Selected text:
Kelvin Harrison was convicted in San Bernardino County of battery with serious bodily injury. He was sentenced to prison for two years.

When the crime occurred in 2008, both he and the victim were homeless. Harrison attacked another man with a steel pipe because he found a bag of grapes left by the victim where he normally slept. The grapes were allegedly filled with blood, which Harrison interpreted as an omen that the victim intended to harm him. Harrison then attacked the victim with the pipe.

At trial, a psychiatrist testified that Harrison suffered from paranoid schizophrenia or schizoaffective disorder. The psychiatrist testified that he had delusional beliefs that San Luis Obispo government agents “were out to get him and his family." Lastly, the psychiatrist testified that Harrison’s disorder either caused or was the aggravating factor in the battery.

When Harrison’s prison time ended, the Board of Parole Hearings determined that Harrison had a severe mental disorder and was a mentally disordered offender (MDO). As a condition of parole, the Board required him to undergo a year of treatment for his condition.

Harrison challenged the Board’s ruling on multiple grounds, only some of which will be discussed here.

The Mentally Disabled Offender Act (MDO Act), enacted in 1985, requires that offenders who have been convicted of violent crimes related to their mental disorders, and who continue to pose a danger to society, receive mental health treatment until their mental disorder can kept in remission.

One of the grounds that Harrison appealed on was that Dr. Suiter, the mental health professional who testified, did not perform an adequate evaluation and certification of his condition. Suiter testified that he had reviewed Harrison’s treatment file and found that Harrison had two previous MDO evaluations. Those evaluations, however, were never introduced into evidence at the parole board hearing.

Work to complete:
1. In the passage on the Harrison case, rewrite the part starting with "The Mentally Disabled" and going on through "kept in remission.", substituting "the public" for "society".
2. Answer these questions about the passage on the Harrison case:
(a) What weapon did Harrison use in the attack?
(b) How long was his prison sentence?
(c) In what year was the MDO Act enacted?

Data segment:
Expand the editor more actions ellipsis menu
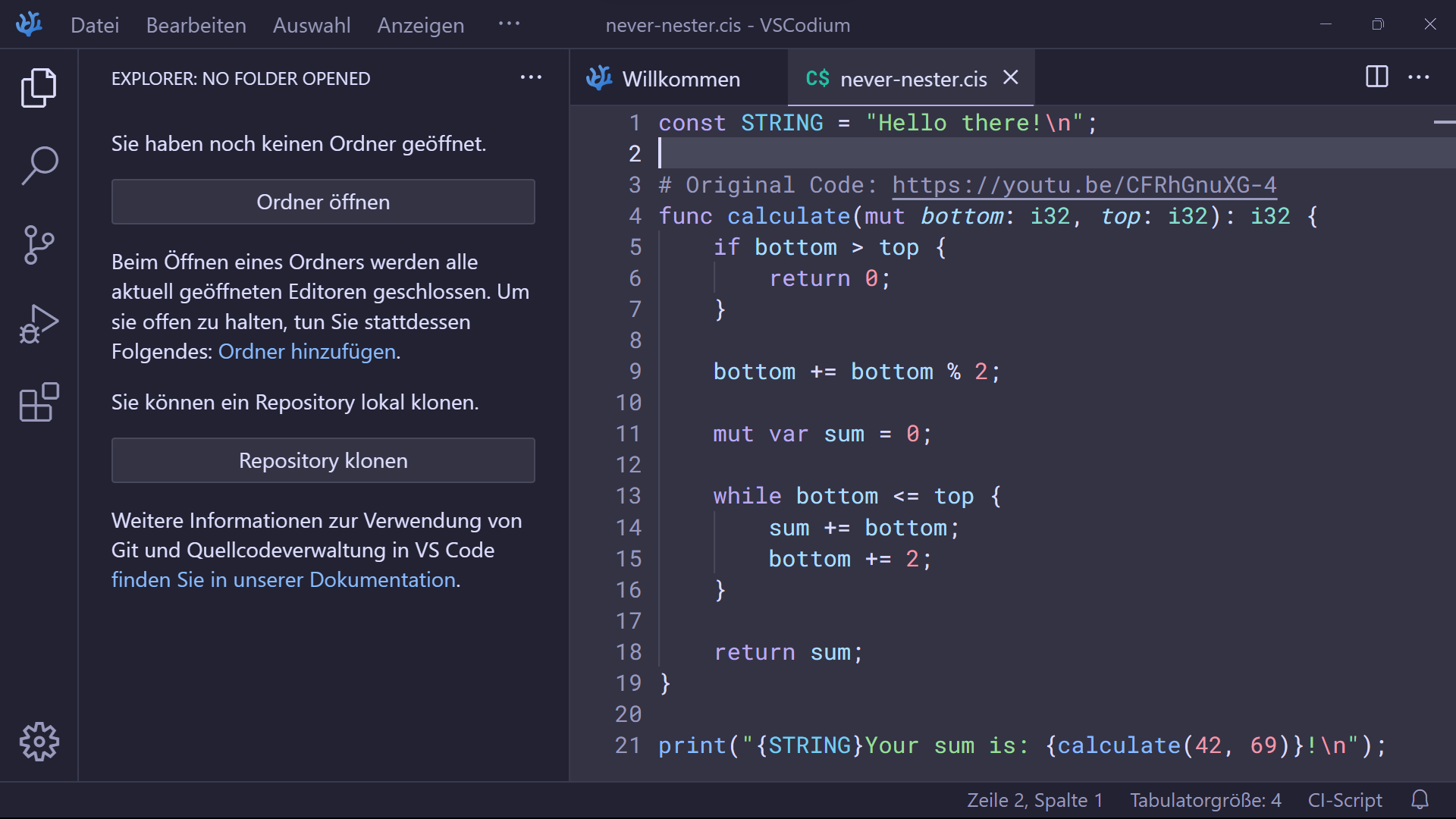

Responses to the tasks:
1.
The Mentally Disabled Offender Act (MDO Act), enacted in 1985, requires that offenders who have been convicted of violent crimes related to their mental disorders, and who continue to pose a danger to the public, receive mental health treatment until their mental disorder can kept in remission.

2.
(a) A steel pipe.
(b) Two years.
(c) 1985.